MindPilot: Closed-loop Visual Stimulation Optimization for Brain Modulation with EEG-guided Diffusion¶

Conference: ICLR 2026
OpenReview: https://openreview.net/forum?id=7jdmXx869Q
Code: https://github.com/ncclab-sustech/MindPilot
Area: Computational Neuroscience / Brain-Computer Interface / EEG-guided Generation
Keywords: EEG, Closed-loop Brain Modulation, Black-box Optimization, Diffusion Models, Visual Stimulation Design

TL;DR¶

MindPilot treats the human brain as a non-differentiable black-box function. By using non-invasive EEG signals as optimization feedback paired with a "pseudo-model" to provide surrogate gradients, it iteratively generates or retrieves natural images to drive neural states toward specified targets. This work validates the feasibility of "reverse-modulating the brain with images" across both semantic and spectral neural objectives for the first time.

Background & Motivation¶

Background: Most Brain-Computer Interface (BCI) research focuses on "decoding"—translating neural signals into behaviors or intentions. Conversely, "encoding modulation"—actively steering brain activity using meticulously designed stimuli—remains largely unexplored in the visual domain. Existing closed-loop visual neural modulation is either invasive (using small-scale cortical electrodes targeting low-level neuron firing) or restricted to low-level stimuli like flickering gratings, failing to generate semantically rich natural images that engage high-level brain representations.

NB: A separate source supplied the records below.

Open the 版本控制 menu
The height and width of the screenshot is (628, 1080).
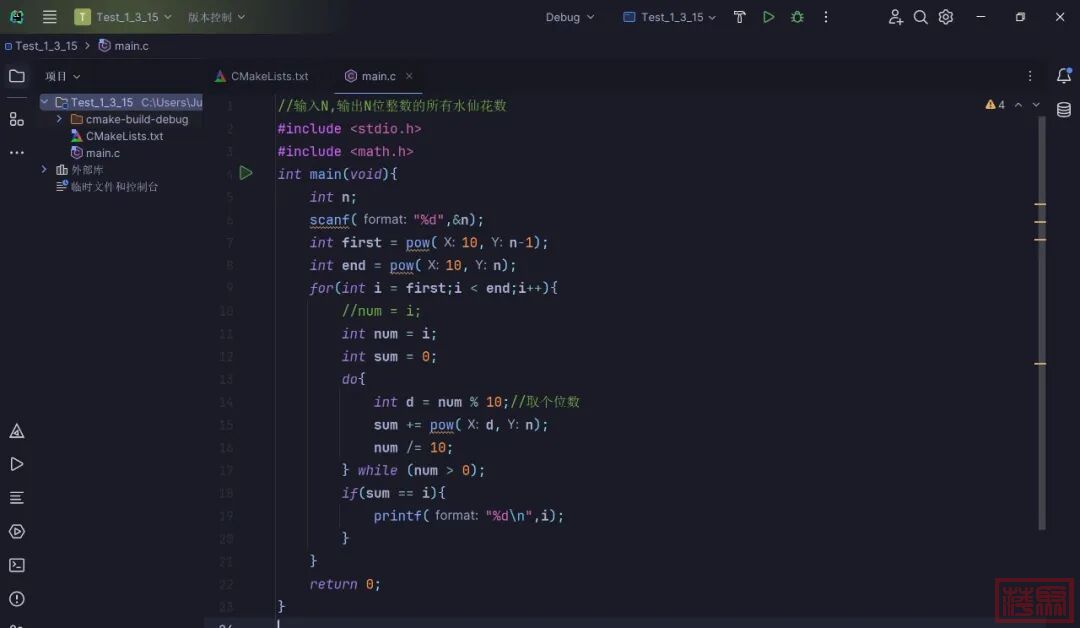coord(216,17)
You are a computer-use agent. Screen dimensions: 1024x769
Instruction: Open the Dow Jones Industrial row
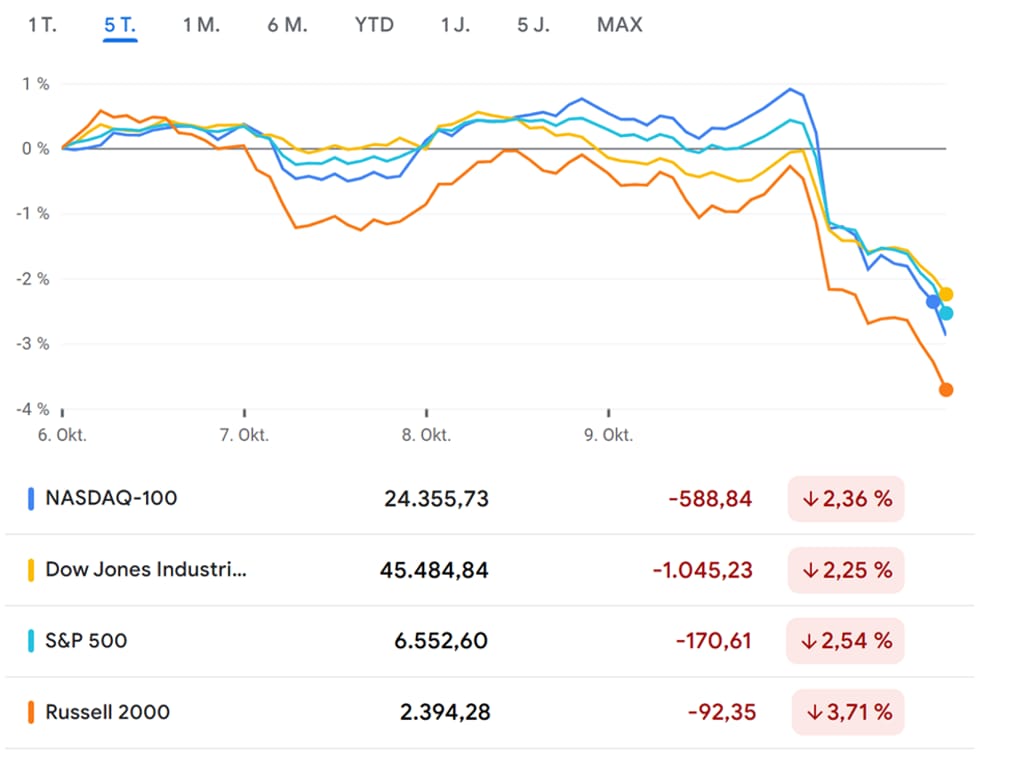[x=146, y=570]
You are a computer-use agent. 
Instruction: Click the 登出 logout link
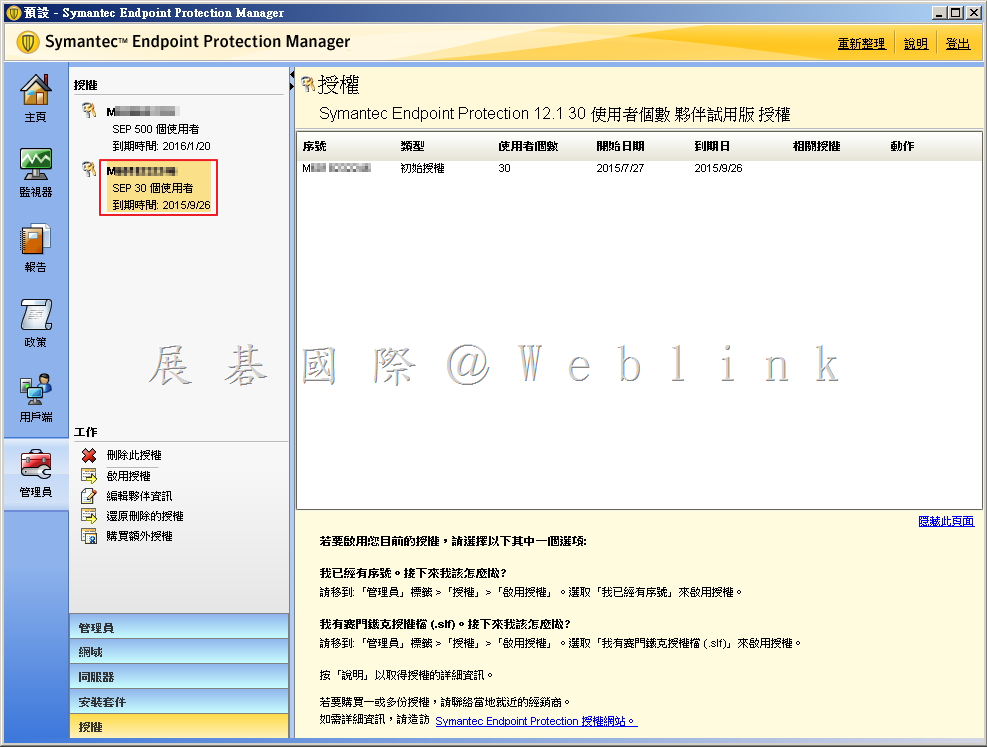pyautogui.click(x=957, y=44)
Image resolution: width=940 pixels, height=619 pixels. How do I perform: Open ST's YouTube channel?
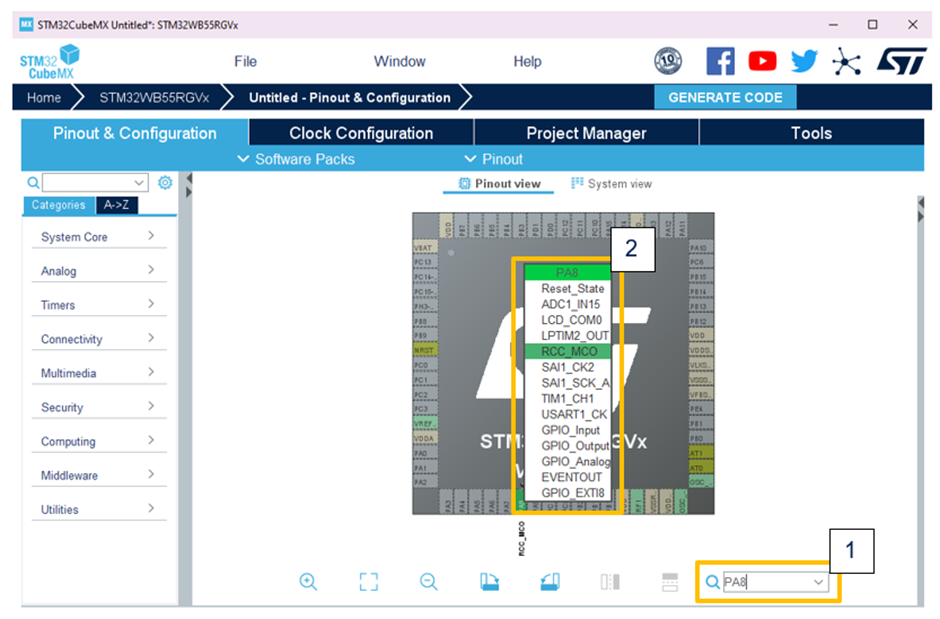click(x=762, y=60)
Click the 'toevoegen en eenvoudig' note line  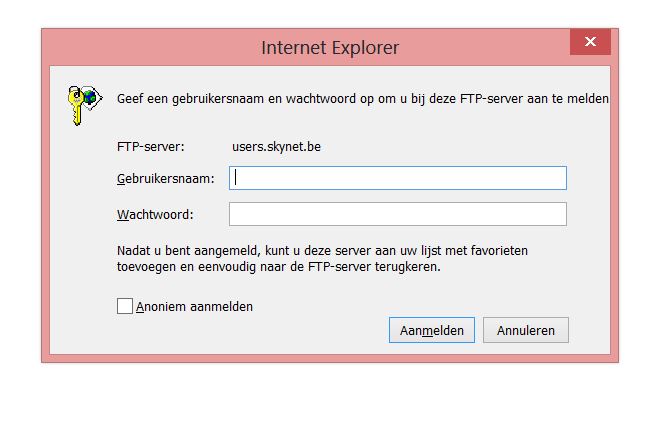coord(279,267)
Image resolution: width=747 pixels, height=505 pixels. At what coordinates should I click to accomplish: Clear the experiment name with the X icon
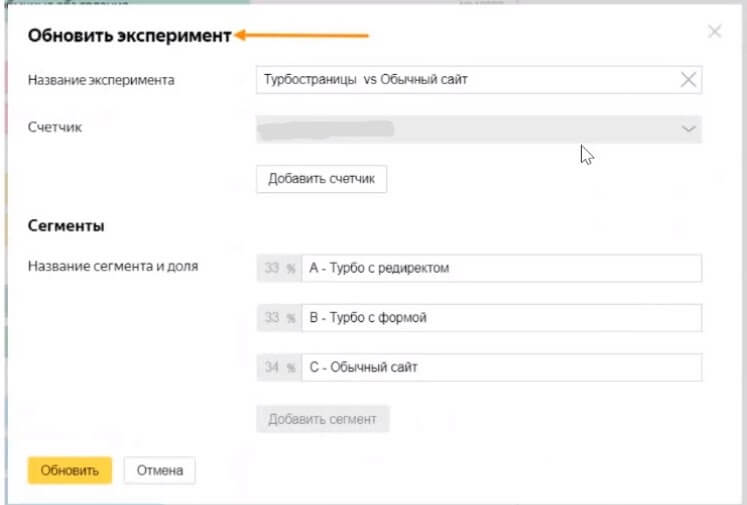pos(688,80)
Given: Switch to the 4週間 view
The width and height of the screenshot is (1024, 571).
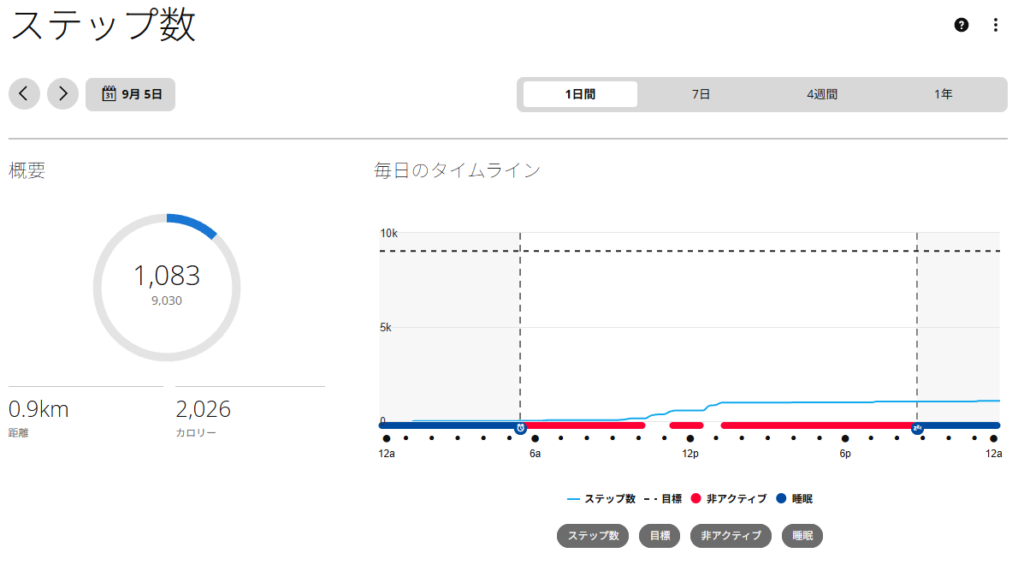Looking at the screenshot, I should [822, 94].
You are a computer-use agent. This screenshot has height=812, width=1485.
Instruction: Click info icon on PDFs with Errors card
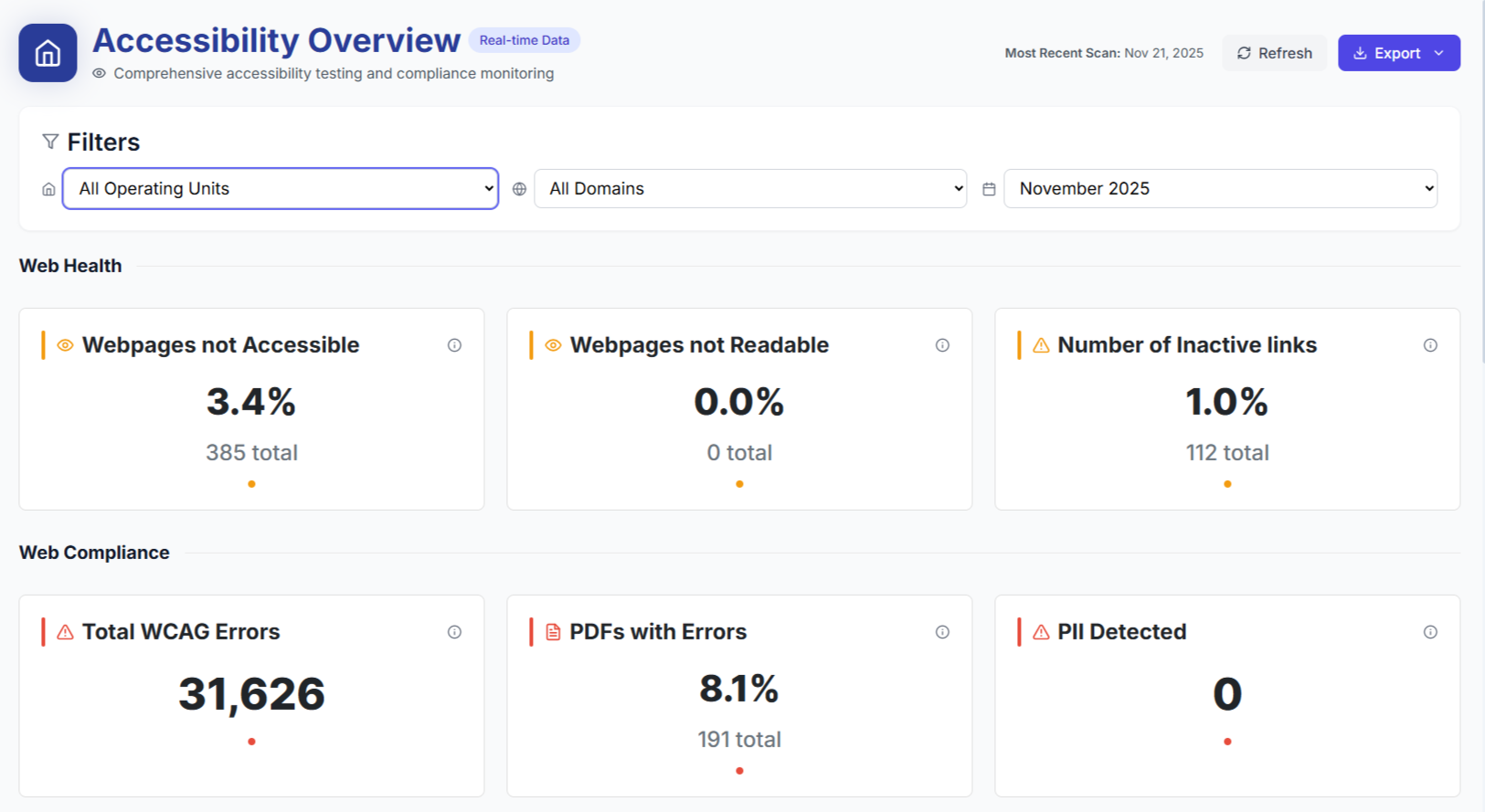point(942,632)
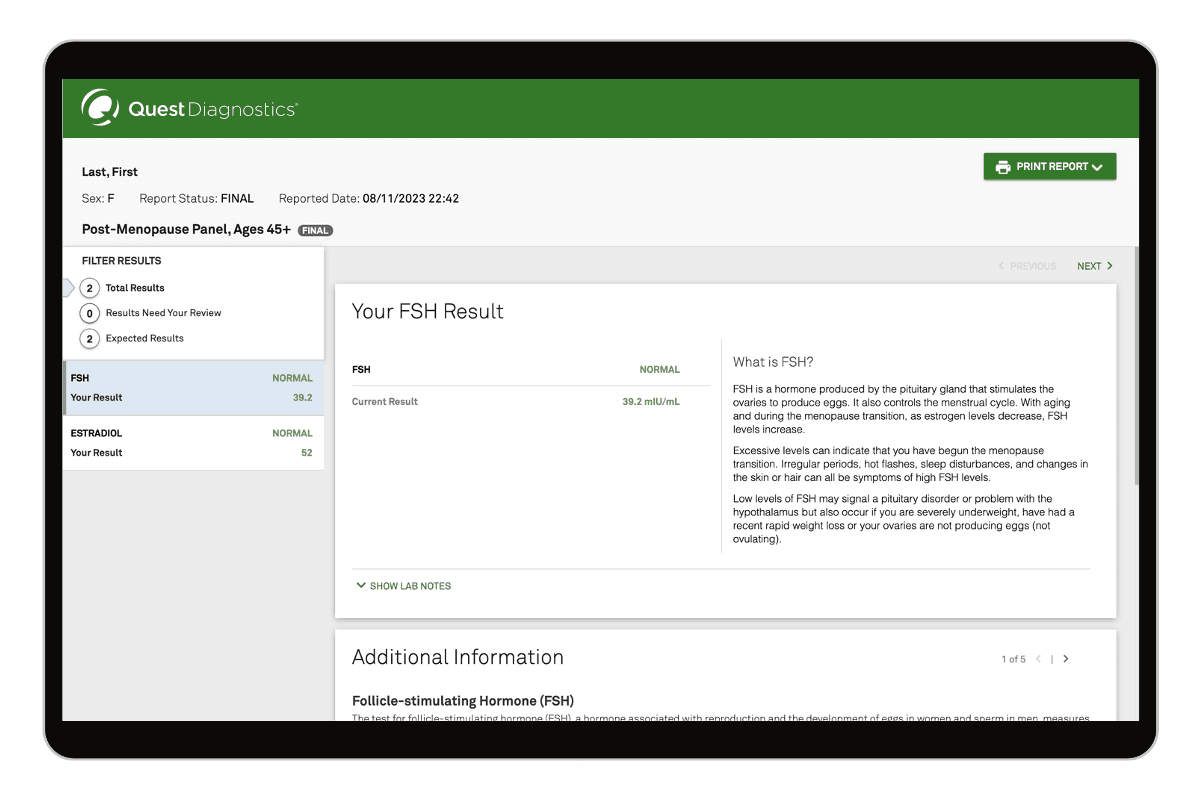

Limitations of Prior Work: Designing images as reliable tools for driving neural responses faces three difficulties: (1) subjective states lack clear quantitative metrics; (2) real-world EEG feedback is noisy and unstable; and (3) the brain itself is non-differentiable, making it impossible to backpropagate gradients directly as one would when optimizing a neural network. While text-conditioned diffusion models offer unprecedented flexibility, they are optimized for linguistic prompts, which is orthogonal to the goal of "neural feedback targeting."

Key Challenge: Controllable generation requires differentiable optimization signals with clear rewards, whereas the brain provides neither gradients nor clean scalar rewards.

Goal: To establish a universal, continuous, and high-fidelity closed-loop framework that directly uses non-invasive EEG to drive natural image synthesis, stably pushing latent brain states toward specified targets.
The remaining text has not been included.